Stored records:
□ □ □ □ □

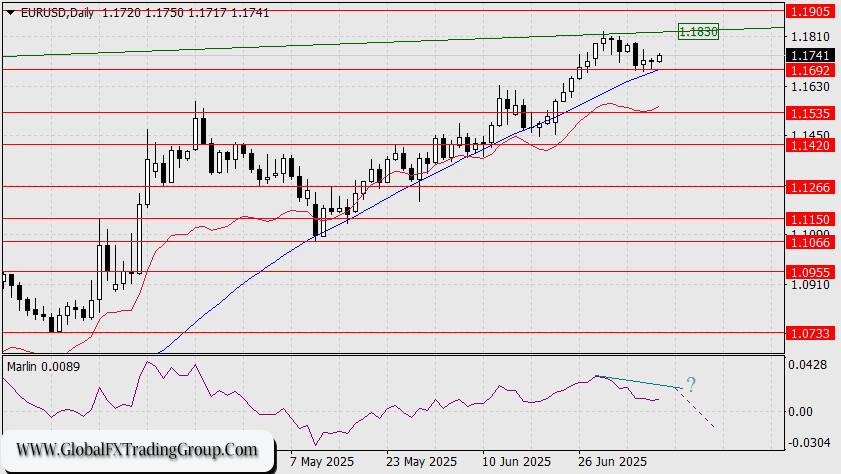Screen dimensions: 841x474
Task: Click the 1.1420 level label
Action: 809,145
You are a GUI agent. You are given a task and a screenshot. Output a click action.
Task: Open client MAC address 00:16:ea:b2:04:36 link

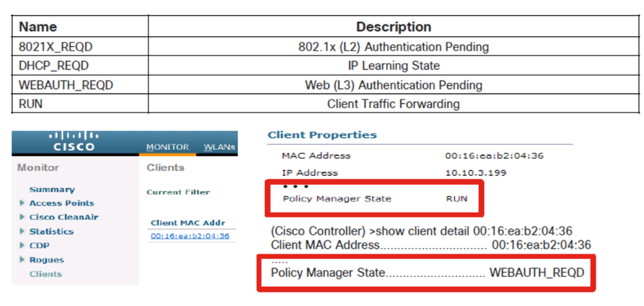pos(190,236)
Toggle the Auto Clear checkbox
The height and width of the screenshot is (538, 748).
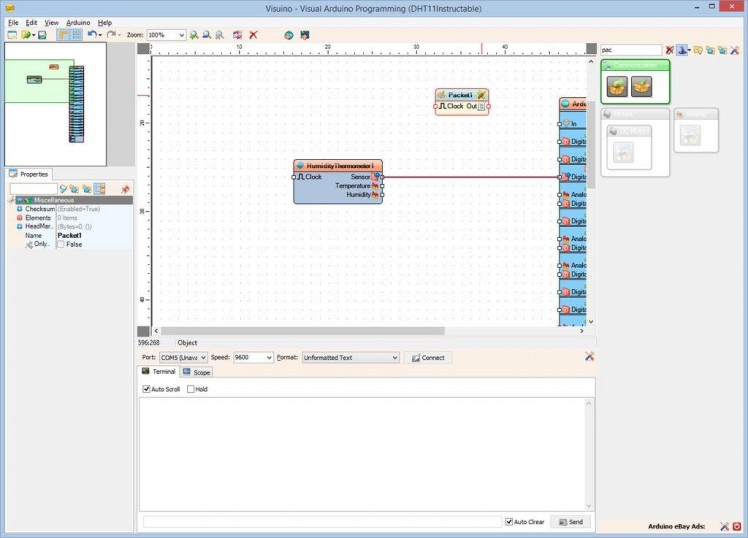[x=509, y=522]
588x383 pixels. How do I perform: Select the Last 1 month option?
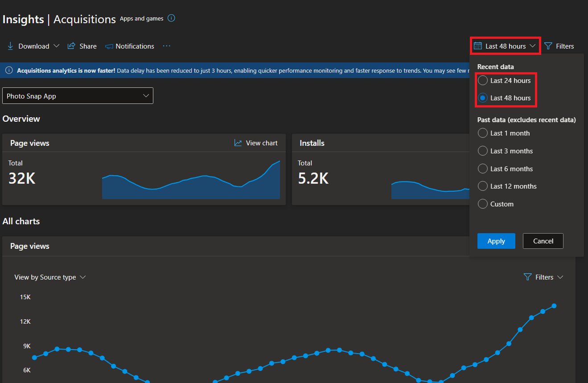(x=482, y=133)
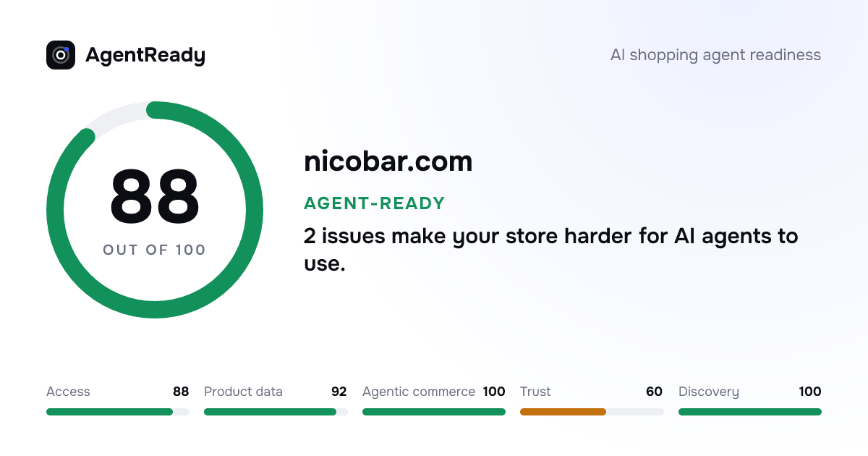Viewport: 868px width, 456px height.
Task: Open the AgentReady brand name link
Action: (x=145, y=55)
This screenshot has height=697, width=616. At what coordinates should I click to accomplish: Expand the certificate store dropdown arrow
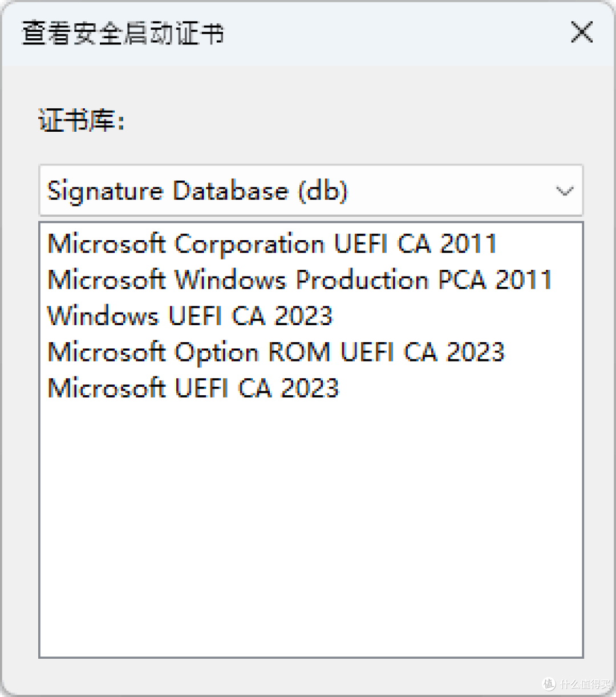tap(565, 191)
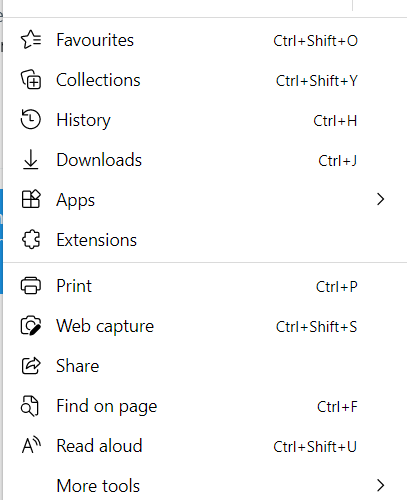Click the Read aloud icon
Viewport: 407px width, 500px height.
coord(31,446)
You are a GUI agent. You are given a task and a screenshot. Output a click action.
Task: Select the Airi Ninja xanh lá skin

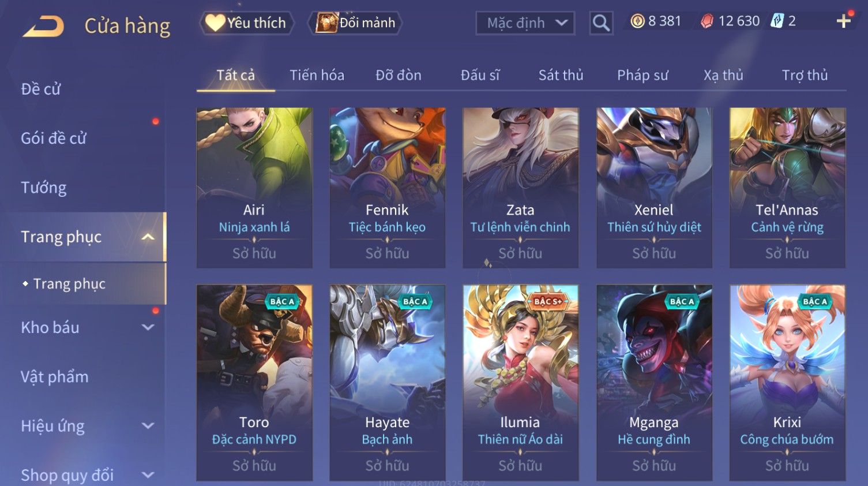pyautogui.click(x=254, y=188)
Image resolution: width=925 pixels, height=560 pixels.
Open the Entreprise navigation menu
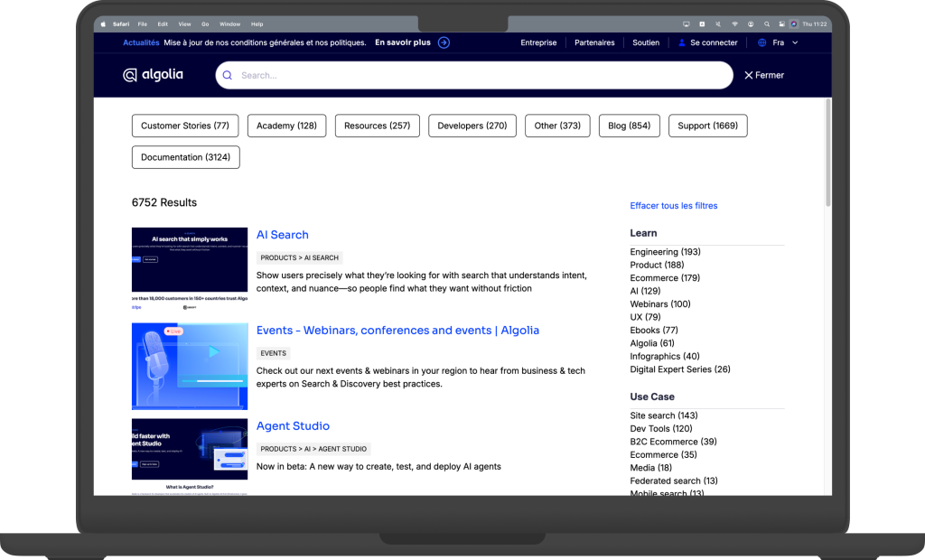click(538, 42)
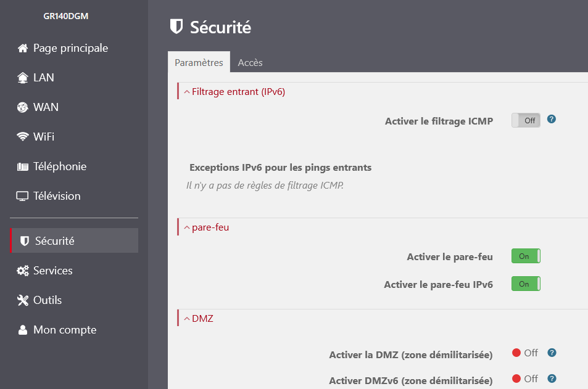The width and height of the screenshot is (588, 389).
Task: Click the Services gears icon
Action: point(23,271)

□ □ □ □ □

Directions for this task: Copy out exactly the lines between the line containing "Toggle the Auto Clear checkbox" and the end of the entries, including both, and leave the pictures behind.

Task answer:
Toggle the Auto Clear checkbox
The height and width of the screenshot is (538, 748).
[x=509, y=522]
588x383 pixels. How do I perform: Select the Last 1 month option?
(x=482, y=133)
Viewport: 868px width, 456px height.
Task: Open the AgentReady brand name link
Action: (x=145, y=55)
This screenshot has height=697, width=616. At what coordinates should I click to accomplish: Expand the certificate store dropdown arrow
tap(565, 191)
Click the Read aloud icon
Viewport: 407px width, 500px height.
coord(31,446)
You are a GUI agent. You are given a task and a screenshot. Output a click action.
Task: Select the Airi Ninja xanh lá skin

pyautogui.click(x=254, y=188)
Image resolution: width=925 pixels, height=560 pixels.
Open the Entreprise navigation menu
click(538, 42)
The width and height of the screenshot is (588, 389).
Task: Click the Services gears icon
Action: point(23,271)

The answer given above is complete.